Paul Sousa Turlock, California Director of Environmental Services Western United Dairymen
What education are you bringing with you to this position?
I attended Modesto Junior College and went to University of California – Davis where I got a degree in environmental resource science.
Please describe your agricultural background.
I grew up on a dairy (A & M De Sousa Dairy) in Turlock, California, where my father and two brothers dairy today on two dairies. I was involved with the dairy growing up, primarily working summers.
What territory will you cover?
All of California
What are your new responsibilities?
Dealing with policy regarding environmental issues for California dairies.
What previous positions have you held?
I worked for the University of California Cooperative Extension as my first job after graduating, working on water quality issues like irrigation return flows and sediment.
After that, I worked on our family dairy for a year. Then I went to the regional water quality control board, where I enforced federal and state regulations for water quality on confined animal facilities. I worked there for about five years.

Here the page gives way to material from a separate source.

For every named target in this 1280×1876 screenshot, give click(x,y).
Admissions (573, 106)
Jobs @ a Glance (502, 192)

At that time, my family was starting second dairy – Sousa Family Dairy – so I left my job with the state and came back to Turlock and worked for a year managing the new start-up dairy. Almost seven years ago, I came to Western United Dairymen (WUD) as an environmental specialist. Now, with the retirement of Paul Martin, I have moved up to be director of environmental services.

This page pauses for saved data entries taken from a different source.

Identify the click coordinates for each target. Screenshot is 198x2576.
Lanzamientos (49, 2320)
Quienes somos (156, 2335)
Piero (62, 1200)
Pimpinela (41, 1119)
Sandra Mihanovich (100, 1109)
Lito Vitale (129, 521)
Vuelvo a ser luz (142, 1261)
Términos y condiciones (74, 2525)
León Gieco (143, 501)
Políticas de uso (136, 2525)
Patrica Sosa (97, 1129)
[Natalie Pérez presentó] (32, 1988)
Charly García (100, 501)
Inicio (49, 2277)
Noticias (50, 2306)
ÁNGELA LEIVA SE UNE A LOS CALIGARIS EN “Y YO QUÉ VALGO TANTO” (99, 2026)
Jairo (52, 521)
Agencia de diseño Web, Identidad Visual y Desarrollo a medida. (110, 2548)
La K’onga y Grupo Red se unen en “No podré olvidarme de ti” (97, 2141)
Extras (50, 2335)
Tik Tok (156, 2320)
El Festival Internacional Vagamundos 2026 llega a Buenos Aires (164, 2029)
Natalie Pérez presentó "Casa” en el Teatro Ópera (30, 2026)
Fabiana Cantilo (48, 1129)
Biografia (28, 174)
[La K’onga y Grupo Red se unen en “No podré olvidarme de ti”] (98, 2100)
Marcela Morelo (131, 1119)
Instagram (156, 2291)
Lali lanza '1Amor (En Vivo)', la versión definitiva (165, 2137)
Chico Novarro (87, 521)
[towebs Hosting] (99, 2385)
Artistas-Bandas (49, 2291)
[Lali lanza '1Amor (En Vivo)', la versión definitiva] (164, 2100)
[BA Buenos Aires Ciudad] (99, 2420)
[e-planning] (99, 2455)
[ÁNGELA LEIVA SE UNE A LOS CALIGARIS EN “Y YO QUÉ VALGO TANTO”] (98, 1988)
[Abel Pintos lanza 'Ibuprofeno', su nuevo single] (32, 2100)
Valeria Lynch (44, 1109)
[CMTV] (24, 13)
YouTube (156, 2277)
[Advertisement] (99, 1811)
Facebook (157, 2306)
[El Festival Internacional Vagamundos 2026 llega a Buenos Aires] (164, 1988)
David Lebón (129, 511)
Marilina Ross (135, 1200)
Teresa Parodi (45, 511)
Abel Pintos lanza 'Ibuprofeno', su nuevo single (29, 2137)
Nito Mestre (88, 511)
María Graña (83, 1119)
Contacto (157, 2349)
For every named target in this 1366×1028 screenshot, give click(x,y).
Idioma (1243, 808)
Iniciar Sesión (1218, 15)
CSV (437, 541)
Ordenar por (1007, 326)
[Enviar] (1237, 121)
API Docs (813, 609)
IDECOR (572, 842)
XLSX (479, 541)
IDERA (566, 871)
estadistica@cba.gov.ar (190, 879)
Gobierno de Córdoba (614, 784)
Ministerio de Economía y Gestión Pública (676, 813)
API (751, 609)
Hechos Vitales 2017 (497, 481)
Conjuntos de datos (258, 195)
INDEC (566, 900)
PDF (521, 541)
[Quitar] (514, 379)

What excites you most about working in your new role?
The possibility to get into more of the policy issues. The job isn’t new – I worked closely with Martin and he and I have handed off certain aspects of the job – but I’ll be dealing with policy at a higher level. That’s the new aspect to me.
There are other aspects that I will continue to do, such as working with dairymen regarding their individual issues due to regulatory inspections.
I also work closely with our environmental services division, which was started in 2007 as a fee-for-service company when a major regulation was adopted and WUD saw consultants flocking in from all over the country to get some of that business.
The board decided to form the fee-for-services company to control the costs of consulting for the dairy producers. I have been very involved with that since it started – I trained the staff and continue to be a resource for them.
How will you be of most help to producers in your region or area of expertise?
Working for almost five years as a regulator has given me invaluable experience and knowledge of how that process works so I can help dairymen deal with regulations and wade through that process.
That’s something I’ve been doing and will continue to do, to streamline the process for dairy producers in order to minimize the cost of those regulations to them. Having the family farm background, I understand where they’re coming from, how regulatory costs affect dairies and how they’re able to absorb – or not absorb – those costs.
Why did you accept this promotion?
I really enjoy working with dairy producers on this level and I enjoy working on environmental issues. This job combines those two.
With my family being involved in that [the dairy industry], I’m looking out for my family in a way – and for all dairy producers in the same way. I enjoy working with a hard-working bunch of folks who are very honest and have very high standards. I enjoy doing whatever I can to help them out and keep them viable and productive.
What goals would you like to accomplish while in this position?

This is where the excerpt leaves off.